Employee engagement matters. There have been numerous articles, case studies and research to show us this is the case. But what is the best way to measure engagement? Are yearly surveys outdated and no longer helpful or still an important part of the picture?
The term employee engagement came into being in the early 1990s when William A. Kahn first used the phrase in an article in the Academy of Management Journal. Employee engagement surveys pioneered by organisations such as Gallup started to appear. By the time the Engage for Success taskforce was set up in 2009 the concept had become familiar to many organisations.
Research has clearly shown that engagement affects the bottom line. The Engaging for Success report showed that companies with an engaged workforce experienced 19% growth in operating income over a twelve month period. Similarly, those with engagement scores in the top quartile achieved 12% higher customer advocacy than those in the bottom quartile.
Most leaders would agree that engagement is an important part of their people strategy. What they agree on to a much lesser extent is how to measure engagement to get meaningful results. There are many who argue that in today’s fast paced environment yearly engagement surveys no longer serve their purpose.
The problem with surveys
There are certainly issues with the sole use of surveys to measure engagement:
- A yearly engagement survey can only give a picture of how employees feel at a certain point in time. Engagement is not static but will go up and down. This is even more the case in a rapid period of change. The Covid-19 pandemic is one example of how change can rapidly affect the workforce. Remote working and the pressure of balancing work and family life along with worries about finance and health combine to impact engagement levels. It makes no sense in this scenario to leave measuring engagement to the yearly survey.
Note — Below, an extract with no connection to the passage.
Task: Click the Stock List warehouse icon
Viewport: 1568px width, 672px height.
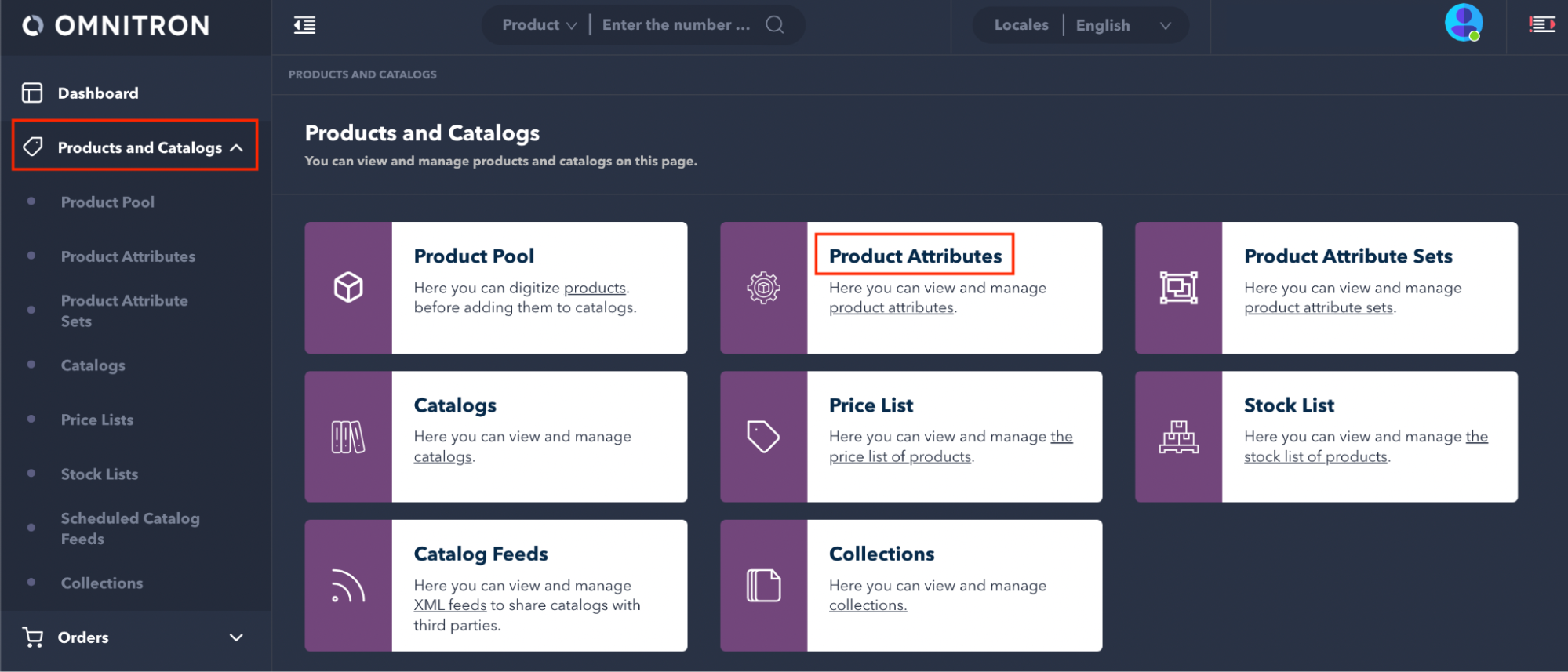Action: click(1178, 437)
- There are so many definitions of engagement that it is hard to know exactly what to measure. Many organisations end up measuring job satisfaction instead of engagement. Another mistake they make is to take an off the shelf engagement survey and use it without really thinking through whether it fits.
- Badly designed surveys may only tell you what’s wrong and not why. If your engagement survey contains questions that are not expertly designed you won’t get answers that are of any use. It will do you no good to know that communication is poor if the survey doesn’t also tell you what aspect of communication is causing the problem.
- Many organisations fail to do anything to act on feedback or they act on it in a top down fashion. Leaders get the results of their survey, interpret what they mean and decide on solutions. It is possible that they may be successful in addressing the issues but by no means certain. They also lose an opportunity to increase engagement levels by involving employees in designing solutions that meet their needs.
Should I ditch my yearly survey?
In a word, no! Surveys have a lot to offer as a way of measuring engagement. A well designed survey will give a snapshot of how an organisation is doing. It serves as an opportunity for employees to feedback on what its like to work there and to voice concerns. Repeating the same survey on a yearly basis will provide an internal benchmark for how an organisation is performing. Although surveys should never be used as the sole method of measuring engagement they are one important part of the picture.
The best way to use a survey
Three important considerations to bear in mind when using surveys:
- Make sure it is well designed. Experts agree that employee engagement is about attitudes and feelings towards work as well as behaviours. Most engagement surveys contain concepts such as meaningful work, opportunities for growth and connection to the organisation’s purpose. Outside that it is crucial to think about what engagement means to your organisation. If employee engagement is the environment that causes people to give of their best at work every day what does that mean to you?
- Don’t just use surveys once a year. Many organisations now combine yearly surveys with pulse surveys. These much shorter surveys are designed as a temperature check. They are particularly useful when organisations are going through periods of change, whether planned or, like the Covid-19 pandemic, unexpected.
- Act on the results. Putting in place an engagement survey then not acting on it is far more damaging than not doing it at all. Think about how best to communicate the results in an open and honest manner. Involve people at all levels in the organisation to design solutions that address the issues that have been raised.
Learn how to listen and teach your managers to do the same
Yearly engagement surveys alone will not give you an accurate picture of what is going on at the heart of an organisation.
We do not listen to understand. We listen to reply.Stephen Covey
Many leaders say they are good listeners but true listening is a rare skill that has to be learned. We think quicker than we talk (500 vs 125 words a minute) so it is very easy for us to be distracted. By the time we come back to what the other person is saying we’ve lost the thread.
We often pay attention to things that confirm what we already think or believe (confirmatory bias). This is even more the case when we have a strongly negative reaction to something. These ‘deafspots’ put us at risk of failing to keep an open mind.
All of these problems mean that even leaders who intend to listen may not actually do so effectively. Many believe they are able to listen without the use of tools like surveys. In reality, true listening is much harder to achieve than we think. For large or hierarchical organisations this can be even more of a problem. If employees are trying to tell their manager about a concern but the manager doesn’t know how to listen effectively they won’t be heard. Likewise if CEOs do not know how to listen to their executive team they can miss what is really going on.
To learn to listen we must actively work on it and we must teach our managers to do the same. Don’t ditch your yearly engagement survey just yet but rather learn to listen in other ways as well. Then you will be able to measure engagement in a way that is meaningful and helps you to understand how to transform your organisation.